For current University staff and students, SHIELD CU will take a very familiar form. The tests will be tied to the Safer Illinois app and will utilize roughly the same testing pipeline as current University testing. 

Possible implementations discussed by the program include portable testing tents near schools, where “different grades and different times will be used to get the data to where it should go,” said Neal Cohen, director of the Interdisciplinary Health Sciences Institute.

The turnaround time for tests is expected to take roughly 12 hours, similar to current University testing, with potential delays creating a maximum of 48 hours. 

Testing is currently provided at no cost to Urbana High School and Stratton Academy of the Arts through a Rockefeller Foundation grant. 

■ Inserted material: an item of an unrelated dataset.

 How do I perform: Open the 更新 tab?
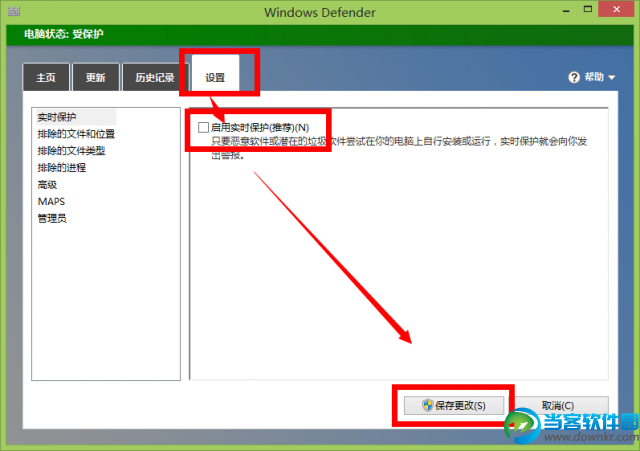[96, 77]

“There are costs associated with the test,” said Dr. John Vozenelik, Chief Medical Officer of OSF HealthCare Innovation and Digital Health. “The use of reagents, the actual vials themselves, the operation of the equipment are all incorporated into a $10 basic cost per test.”

SHIELD CU currently has “plans to extend access to other Urbana-Champaign schools, underserved communities, local governments and businesses in the near future,” according to a press brief by OSF HealthCare. 

“You’ve heard from representatives of CUPHD, OSF and University of Illinois,” Cohen said. “But the partnership is broader than that. It is local governments, it is the school systems, it is businesses, it is ministries.”